Mancakes Final Presentation (G6)

Game Pitch:

As you descend alongside a building, you, a bear with an umbrella, have to dodge spikes and rockets in an effort to get the highest score you can!

What is fun about that:
Navigation with the umbrella – skillfully dodging spikes and rockets within an inch of danger.

What worked
– Players wanted to play our game many times consecutively – that was sort of a design goal, to sort of make it a Flappy Bird style game; mildly rage-inducing, but mildly adddictive
– Movement with the umbrella – the intended “game feel” piece, seemed to be fluid to most players and definitely required a certain amount of mastery to get better at. We watched players get better at the game over time and some players were much more advanced than others – it’s a skill game.
We implemented all but one piece of our mid-bar We shot for our mid-bar, so that’s pretty good. The only missing piece is a score screen. With just a little more time I’m certain that we could get that done – the game is almost complete!

What didn’t work
– One of the main ways we tried to incentivize the player using our game mechanics was by making the game very hard. You HAD to use the umbrella or you are dead in no time at all. This was frustrating to a lot of players and made them sort of “shut out” our game. I guess, ideally, the umbrella usage would just be so much fun that the game wouldn’t even need to be hard.
– We were challenged by what, in retrospect, may not have been the best design of a game. By having the building on just one side of the screen, it forces players to want to go hard left to avoid rockets, which travel in by the right. If we could do it all over again… we’d have “buildings” on both sides.
– Conveying to the player what each thing does. Our rockets can’t hit you until they explode, for example. The umbrella cooldown mechanic isn’t SUPER obvious unless the sound is on or we told you how it works.
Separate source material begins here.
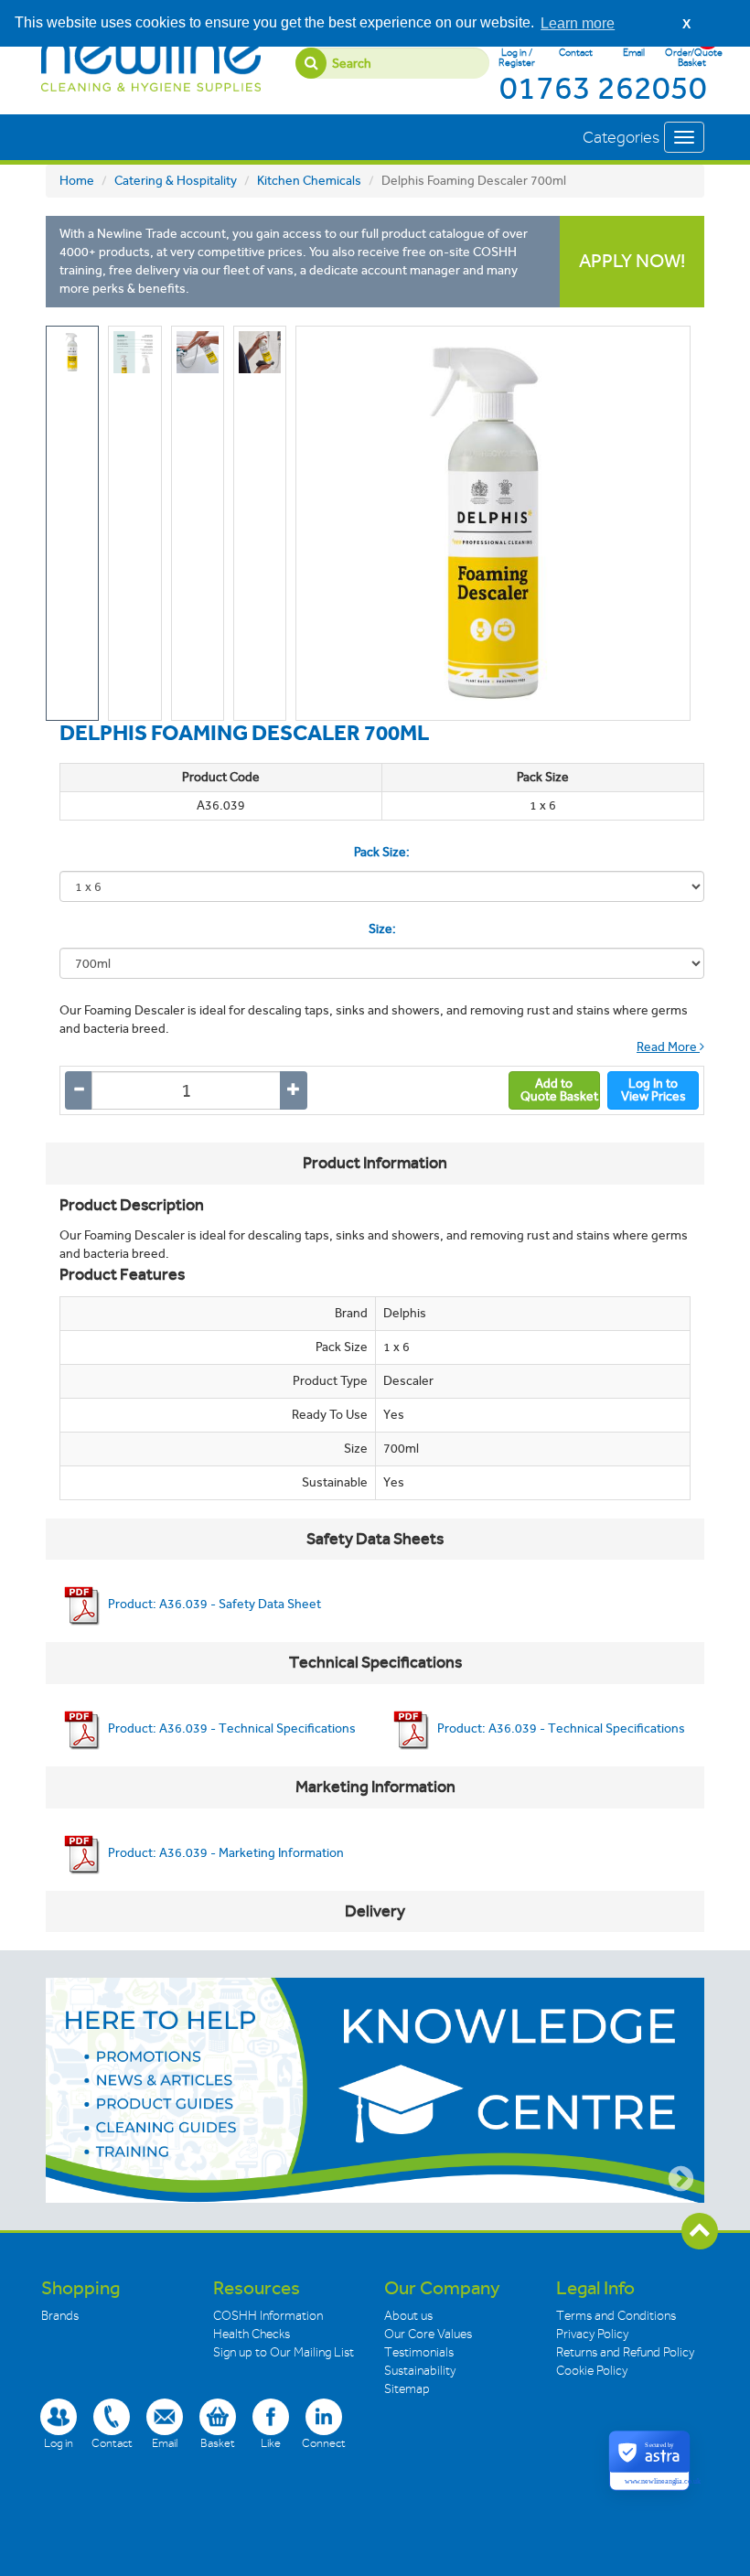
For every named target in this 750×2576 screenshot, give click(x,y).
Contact (112, 2442)
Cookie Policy (591, 2370)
Giving instruction/feedback to the player is paramount to them being able to play our game. We did well in some respects for that, but not so well on other elements.

What We Learned
– So many things! The balance between game feel/game difficulty was one dynamic we learned a lot about.
– Balancing and designing mechanics that are fun to play with (with Game Feel in mind).
– The feels of being a game designer and watching someone play your game and just… to have it not work at all.
– The feels of being a game designer and watching someone “get” your game and be better at the game than you.
– A ton about Unity.
– Perspective of the developer is so much different than the perspetive of a “fresh” player that, for future game projects, early and often play of the game by “fresh” people is paramount.

What We Changed/Adjusted
– Our Rockets were glitchy in our build. We were supposed to have a reticle appear where the rocket would land. As such, you could just dodge the reticle. We fixed that broken reticle and some other random bugs.